= Eurasian Observatory for Democracy and Elections =

Russia-based non-governmental organization

Eurasian Observatory for Democracy and Elections (EODE) is a Russia-based Eurasianist non-governmental organization which on its website claims that it monitors elections.
According to its website, it specializes in the "self-proclaimed republics" (Abkhazia, Transnistria, Nagorno-Karabakh).
It is led by the Belgian activist Luc Michel and Jean-Pierre Vandersmissen. Both Michel and Vandermissen are followers of the Belgian Neo-Nazi politician Jean-François Thiriart.

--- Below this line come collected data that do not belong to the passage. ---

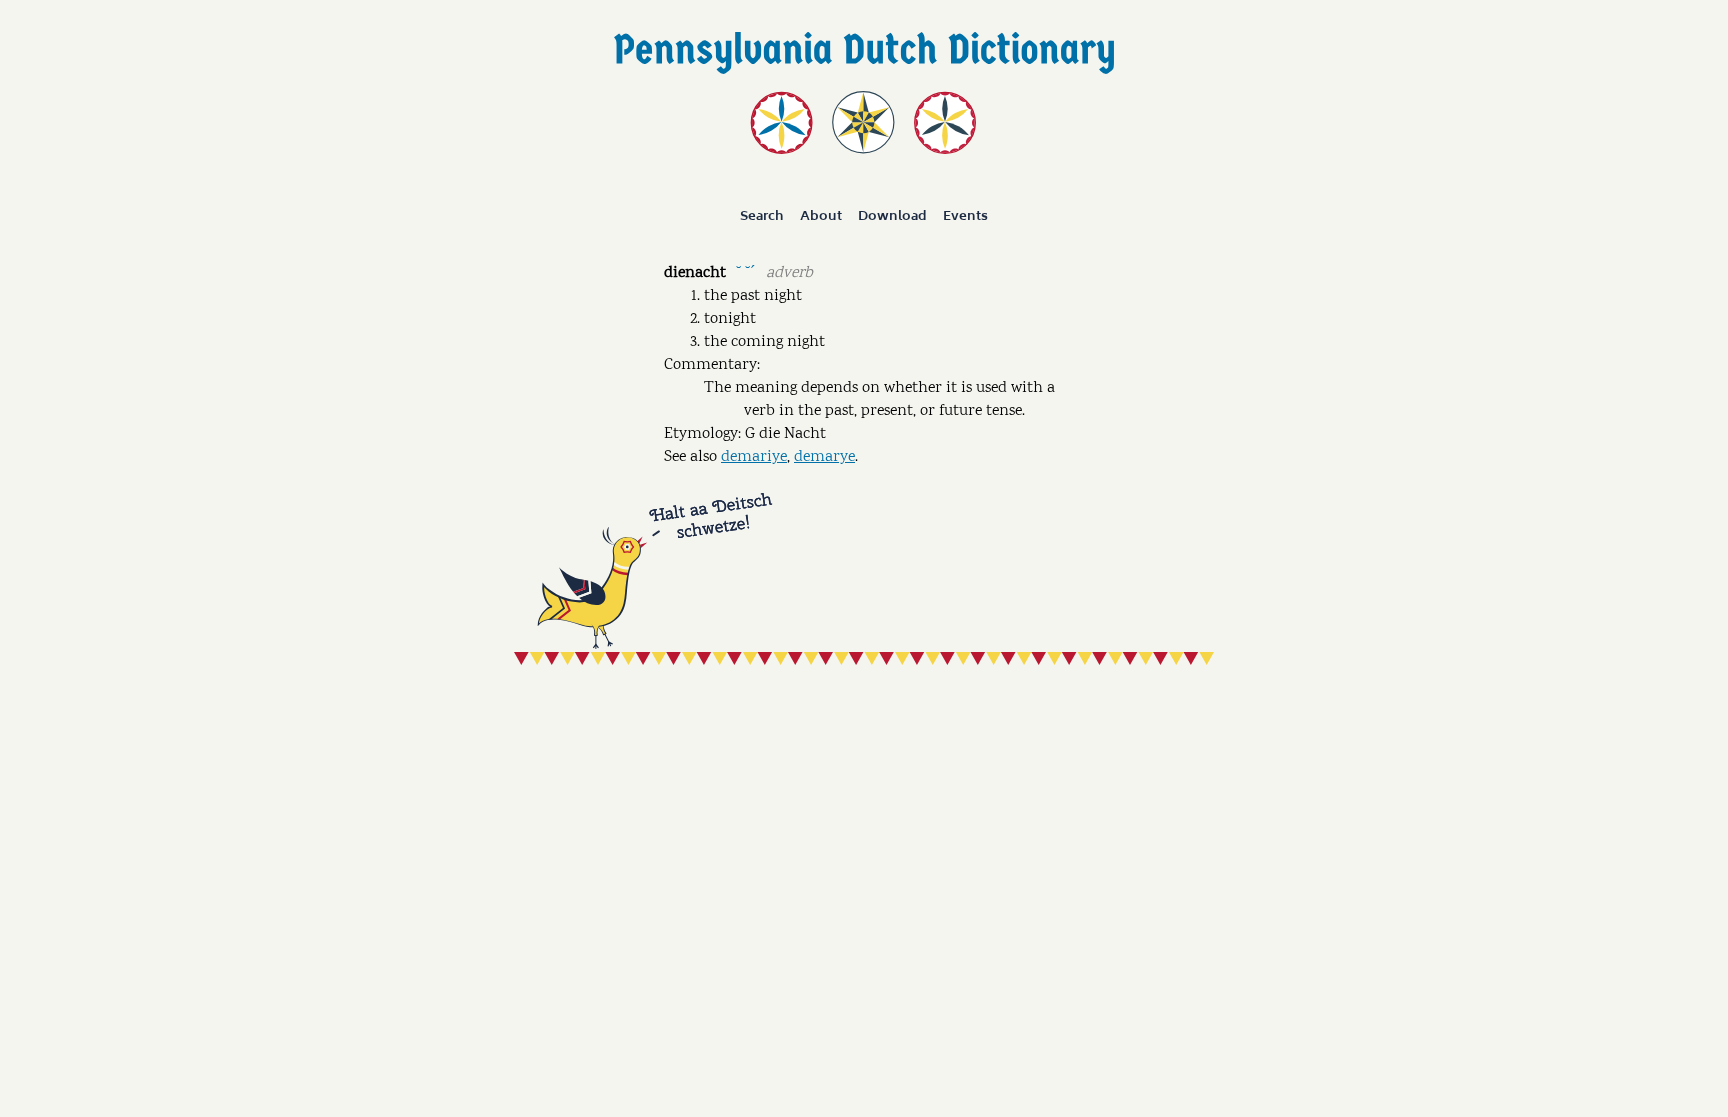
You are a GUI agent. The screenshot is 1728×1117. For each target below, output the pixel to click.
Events (965, 216)
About (821, 216)
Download (892, 216)
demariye (754, 457)
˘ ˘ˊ (745, 271)
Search (762, 216)
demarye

Oliver Bullough, writing for The New Republic, reported in 2014 that the organization stated on its website that it shared the values of "the current Russian leadership and V. V. Putin." The organization states that is committed to a multi-polar world and is critical of what it sees as a unipolar world dominated in the twenty-first century by the United States and NATO. It is opposed to the imposition of western values and the identification of the western-style parliamentary system of democracy as a universal norm not open to criticism.

EODE visited Crimea during the 2014 Crimean referendum and claimed that the referendum was conducted in a legitimate manner.

The organization has offices in Moscow, Paris, Brussels, Sochi and Chișinău.